Siganidae, the rabbitfishes, are a small family of ray-finned fishes in the order Perciformes. The only extant genus is Siganus, the rabbitfish and spinefoot. However, a number of genera are known from fossils.

The extant species are marine fish found in the Indo-Pacific and eastern Mediterranean. They are important foodfishes and some are popular in the aquarium trade.

==Taxonomy==
The Siganidae was first formally described as a family in 1837 by the Scottish naval surgeon, naturalist and arctic explorer Sir John Richardson. The genus Siganus was described in 1775 by the Danish zoologist Johan Christian Fabricius with Siganus rivulatus, a species also described by Fabricius in 1775, designated as the type species. The description was based on notes taken by the naturalist Peter Forsskål when he was on the Danish Arabia expedition (1761–67) and was published in Carsten Niebuhr's Descriptiones animalium avium, amphibiorum, piscium, insectorum, vermium; quae in itinere orientali observavit Petrus Forskål. Post mortem auctoris edidit Carsten Niebuhr. Catalog of Fishes lists the authority as "Fabricius [J. C.] (ex Forsskål) in Niebuhr 1775" and states that the genus is valid as "Siganus Fabricius 1775".

Carl Linnaeus originally described the genus Teuthis, with the type species being Teuthis hepatus. One of the type specimens he used looks like Siganus javus, although the other is definitely not a rabbitfish, and the International Commission on Zoological Nomenclature has been asked to suppress the name Teuthis in favour of Siganus to reflect the prevailing usage.

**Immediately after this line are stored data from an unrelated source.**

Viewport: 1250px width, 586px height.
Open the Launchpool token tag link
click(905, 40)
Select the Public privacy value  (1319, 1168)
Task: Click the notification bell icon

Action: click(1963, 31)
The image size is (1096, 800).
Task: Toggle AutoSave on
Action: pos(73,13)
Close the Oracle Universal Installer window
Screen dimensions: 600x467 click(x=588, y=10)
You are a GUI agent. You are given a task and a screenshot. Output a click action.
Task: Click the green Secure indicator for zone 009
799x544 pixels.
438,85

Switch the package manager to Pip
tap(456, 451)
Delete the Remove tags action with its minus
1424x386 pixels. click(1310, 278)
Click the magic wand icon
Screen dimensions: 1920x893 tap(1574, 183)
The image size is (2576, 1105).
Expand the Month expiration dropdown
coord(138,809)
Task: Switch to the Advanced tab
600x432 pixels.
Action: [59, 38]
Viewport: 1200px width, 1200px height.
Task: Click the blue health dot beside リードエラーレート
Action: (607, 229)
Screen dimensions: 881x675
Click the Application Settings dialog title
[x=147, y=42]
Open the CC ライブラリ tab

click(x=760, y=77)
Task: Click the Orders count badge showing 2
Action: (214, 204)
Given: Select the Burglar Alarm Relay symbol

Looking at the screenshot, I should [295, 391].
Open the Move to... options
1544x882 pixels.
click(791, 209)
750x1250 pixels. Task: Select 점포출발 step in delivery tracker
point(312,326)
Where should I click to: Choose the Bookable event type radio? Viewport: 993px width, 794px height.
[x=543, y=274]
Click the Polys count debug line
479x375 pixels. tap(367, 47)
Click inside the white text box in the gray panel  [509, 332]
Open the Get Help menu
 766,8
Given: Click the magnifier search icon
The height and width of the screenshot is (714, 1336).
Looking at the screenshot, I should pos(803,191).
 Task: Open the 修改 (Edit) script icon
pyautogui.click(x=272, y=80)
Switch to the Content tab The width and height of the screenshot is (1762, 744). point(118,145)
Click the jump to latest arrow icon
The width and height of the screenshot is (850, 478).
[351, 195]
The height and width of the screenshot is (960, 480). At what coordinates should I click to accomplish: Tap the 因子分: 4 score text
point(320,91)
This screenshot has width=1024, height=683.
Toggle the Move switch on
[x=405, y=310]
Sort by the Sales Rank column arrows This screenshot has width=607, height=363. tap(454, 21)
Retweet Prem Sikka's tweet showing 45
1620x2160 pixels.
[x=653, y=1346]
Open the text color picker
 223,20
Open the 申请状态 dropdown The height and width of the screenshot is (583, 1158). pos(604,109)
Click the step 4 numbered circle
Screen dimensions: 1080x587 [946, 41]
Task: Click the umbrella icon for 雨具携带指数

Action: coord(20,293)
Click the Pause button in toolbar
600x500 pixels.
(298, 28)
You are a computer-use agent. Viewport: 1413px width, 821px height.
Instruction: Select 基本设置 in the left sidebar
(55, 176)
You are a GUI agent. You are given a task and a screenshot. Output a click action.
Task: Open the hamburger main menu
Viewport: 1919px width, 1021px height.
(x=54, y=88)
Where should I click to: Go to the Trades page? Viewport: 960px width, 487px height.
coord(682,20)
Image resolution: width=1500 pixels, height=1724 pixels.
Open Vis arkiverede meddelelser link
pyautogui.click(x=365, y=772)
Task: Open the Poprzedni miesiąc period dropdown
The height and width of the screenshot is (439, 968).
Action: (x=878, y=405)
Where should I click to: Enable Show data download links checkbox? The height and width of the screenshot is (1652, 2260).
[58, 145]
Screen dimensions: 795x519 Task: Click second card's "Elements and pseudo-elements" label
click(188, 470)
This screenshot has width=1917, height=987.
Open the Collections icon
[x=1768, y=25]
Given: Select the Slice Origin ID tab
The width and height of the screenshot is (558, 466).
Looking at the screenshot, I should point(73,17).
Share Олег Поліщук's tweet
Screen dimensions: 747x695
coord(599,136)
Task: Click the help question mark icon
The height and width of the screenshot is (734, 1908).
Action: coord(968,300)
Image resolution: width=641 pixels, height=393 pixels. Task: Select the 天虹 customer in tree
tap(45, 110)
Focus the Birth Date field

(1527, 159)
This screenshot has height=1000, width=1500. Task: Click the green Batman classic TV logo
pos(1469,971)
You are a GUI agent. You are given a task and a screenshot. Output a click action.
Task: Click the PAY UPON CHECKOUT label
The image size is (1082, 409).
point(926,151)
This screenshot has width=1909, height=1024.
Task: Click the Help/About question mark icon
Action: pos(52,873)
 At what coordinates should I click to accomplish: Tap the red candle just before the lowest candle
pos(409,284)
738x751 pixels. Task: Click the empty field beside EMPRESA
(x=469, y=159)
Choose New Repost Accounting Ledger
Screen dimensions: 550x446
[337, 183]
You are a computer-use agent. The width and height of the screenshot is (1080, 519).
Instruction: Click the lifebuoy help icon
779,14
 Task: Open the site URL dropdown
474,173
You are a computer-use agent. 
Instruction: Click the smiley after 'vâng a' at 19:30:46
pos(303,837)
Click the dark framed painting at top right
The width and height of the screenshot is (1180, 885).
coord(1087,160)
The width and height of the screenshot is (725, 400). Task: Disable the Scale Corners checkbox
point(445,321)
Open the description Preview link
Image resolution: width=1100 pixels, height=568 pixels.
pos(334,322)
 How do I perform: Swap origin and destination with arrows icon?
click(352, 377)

The family Siganidae is classified as one of two families in the superfamily Siganoidea, within the suborder Percoidei of the order Perciformes in the 5th edition of Fishes of the World. In other classifications it is classified as a family within the order Acunthuriformes, or as one of a group of families classified as incertae sedis within the series Eupercaria.